(Collected data entries)

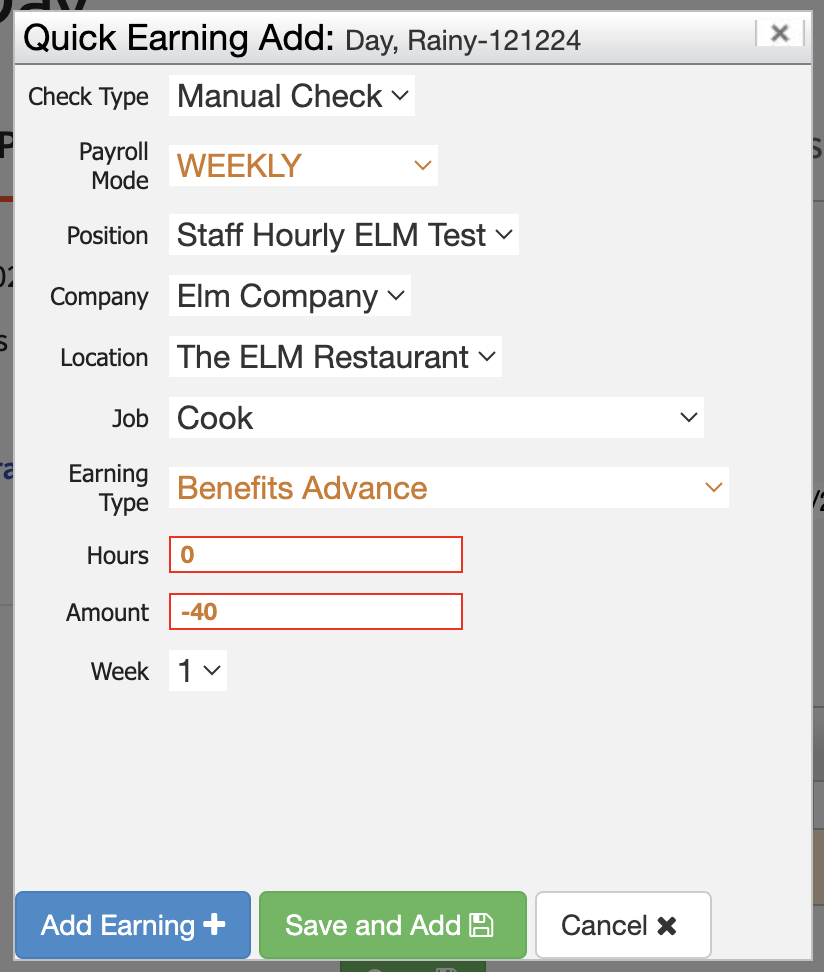Change the Company selection dropdown
The height and width of the screenshot is (972, 824).
(289, 297)
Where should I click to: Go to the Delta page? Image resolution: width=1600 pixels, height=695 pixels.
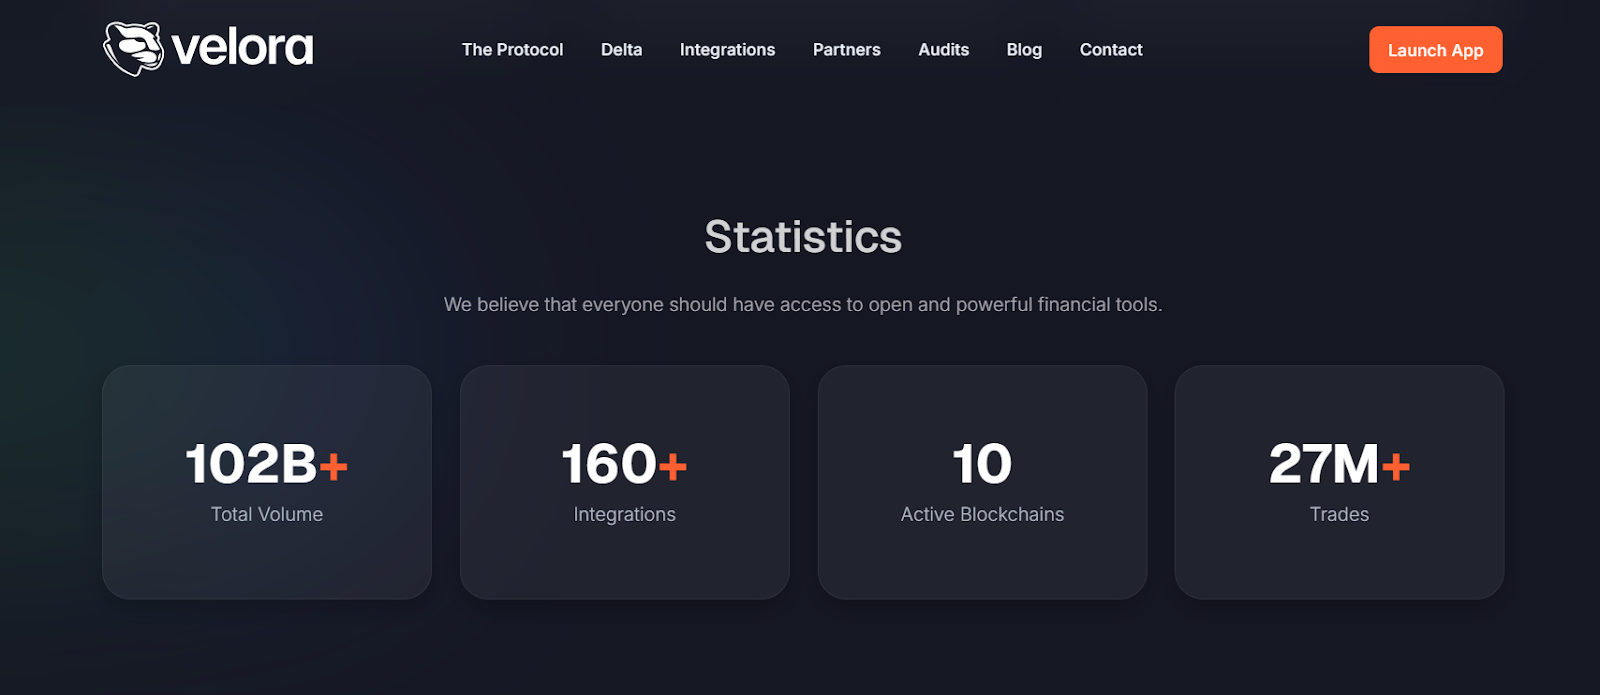[621, 50]
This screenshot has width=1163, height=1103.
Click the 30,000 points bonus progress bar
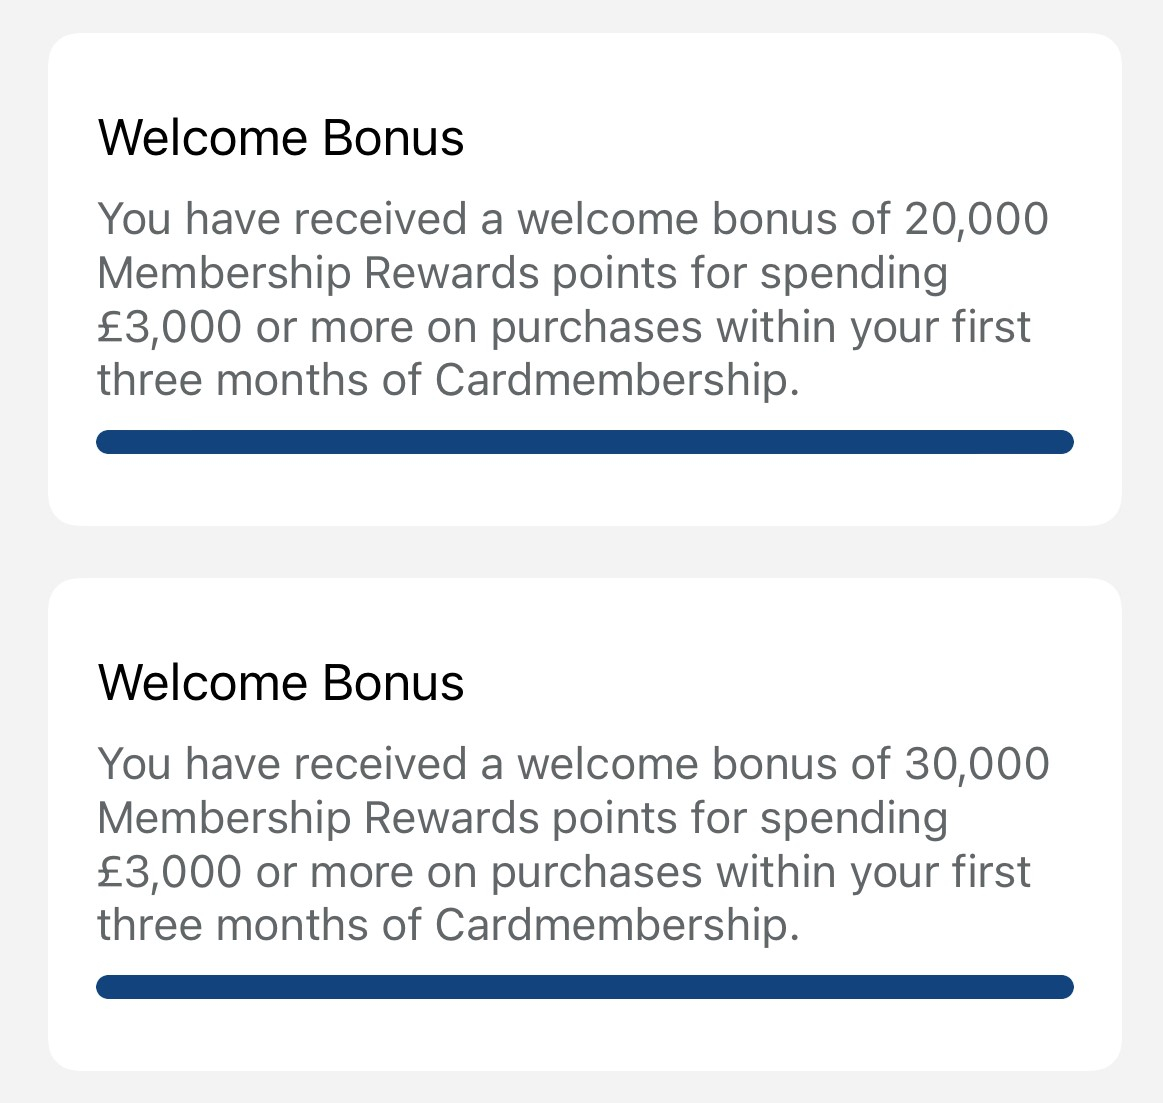point(584,987)
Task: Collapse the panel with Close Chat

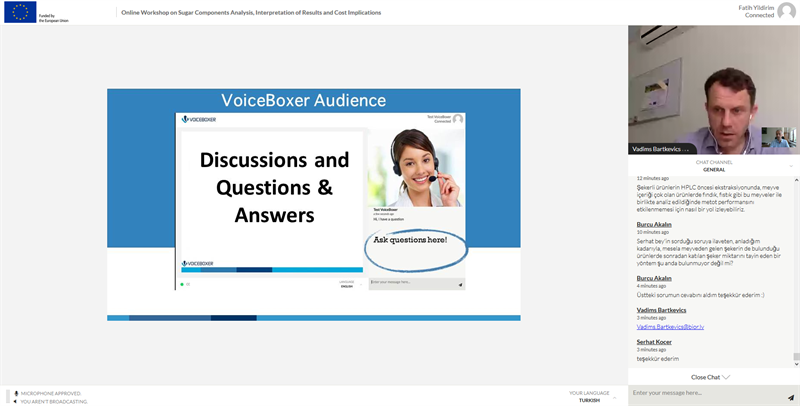Action: coord(711,377)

* **Your assignment**: Your task is to give again, unchanged, the lines from the line that contains "Click the 30,000 points bonus progress bar" to the end of the records. Include both end lines but no pictures.

* **Solution to this problem**:
Click the 30,000 points bonus progress bar
point(584,987)
Task: Collapse the panel with Close Chat

Action: coord(711,377)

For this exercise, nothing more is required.